◆ What the task asks
The response should consist only of the lines from the one with "Screen dimensions: 844x504" to the end of the data below, copied exactly and without pictures.

Collected data
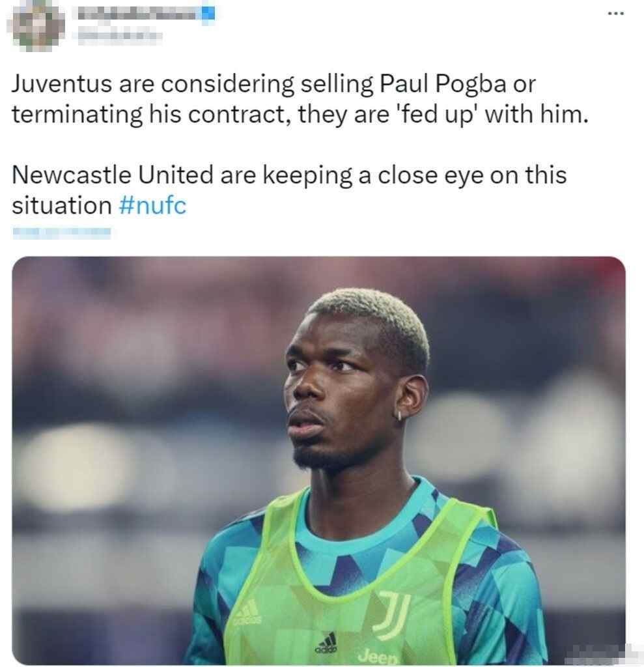Click the earring in the player's photo

[400, 415]
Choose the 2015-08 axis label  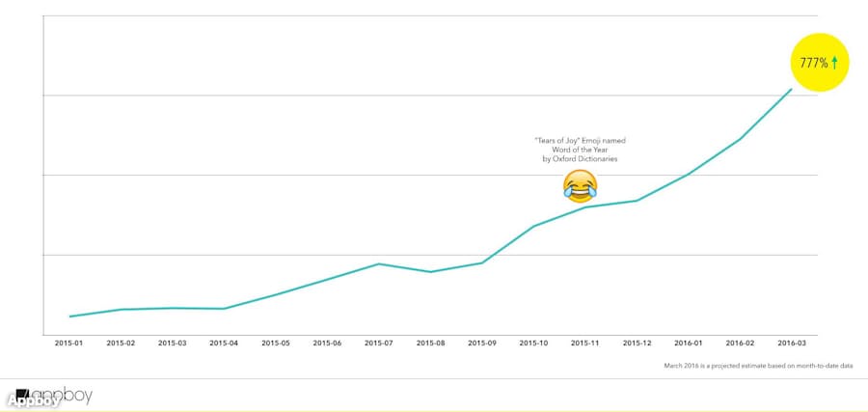tap(431, 343)
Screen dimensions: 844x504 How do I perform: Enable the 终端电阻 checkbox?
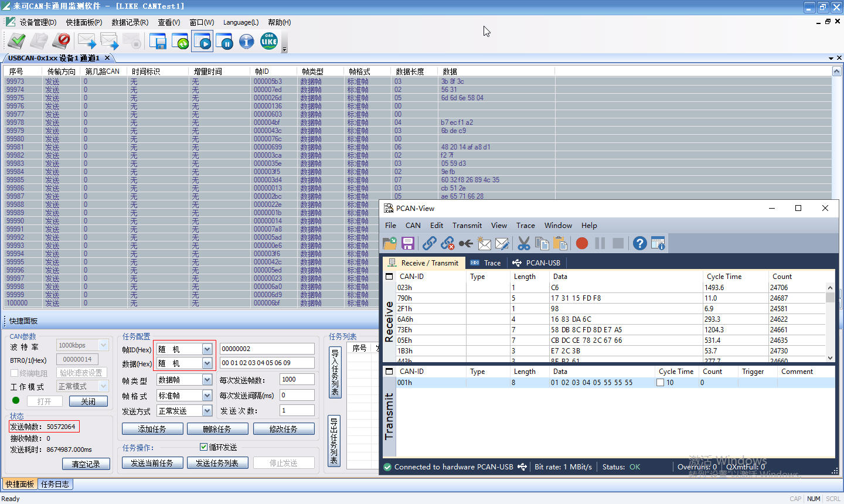coord(15,373)
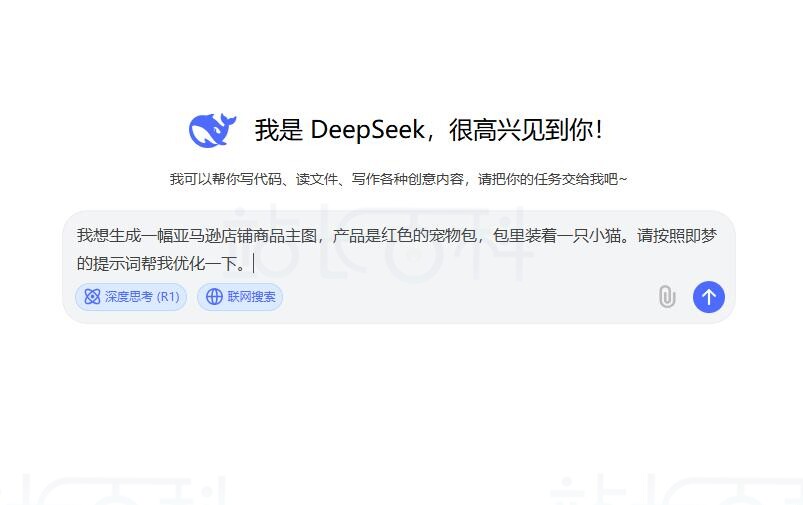Send the message with the up-arrow button
The width and height of the screenshot is (803, 505).
[x=709, y=297]
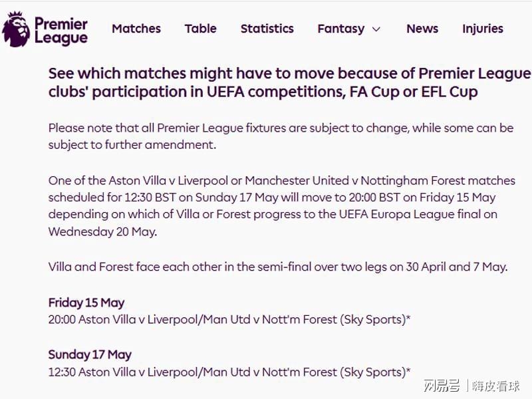Open the Matches menu item
This screenshot has height=399, width=532.
[136, 29]
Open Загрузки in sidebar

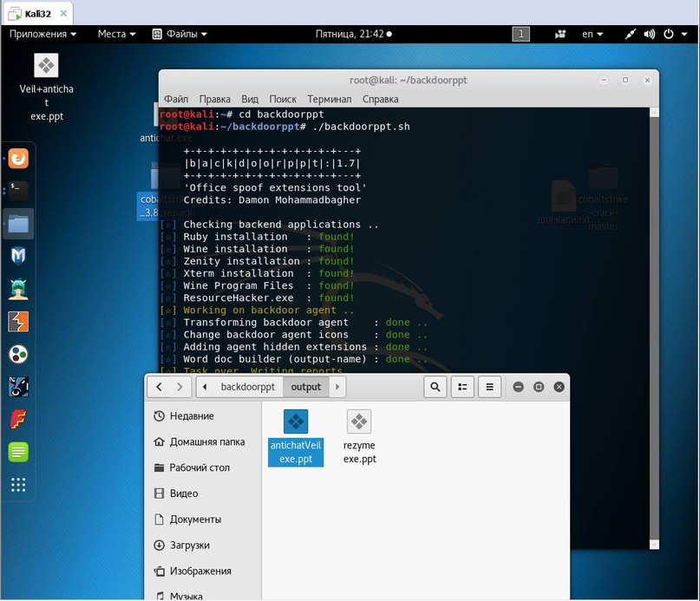(x=189, y=545)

◆ Exercise output
Screen dimensions: 844x504 How do I perform: Enable the 终端电阻 checkbox?
coord(15,373)
Send the message with the up-arrow button
The width and height of the screenshot is (803, 505).
[x=709, y=297]
Open the Matches menu item
This screenshot has height=399, width=532.
[136, 29]
Open Загрузки in sidebar

(x=189, y=545)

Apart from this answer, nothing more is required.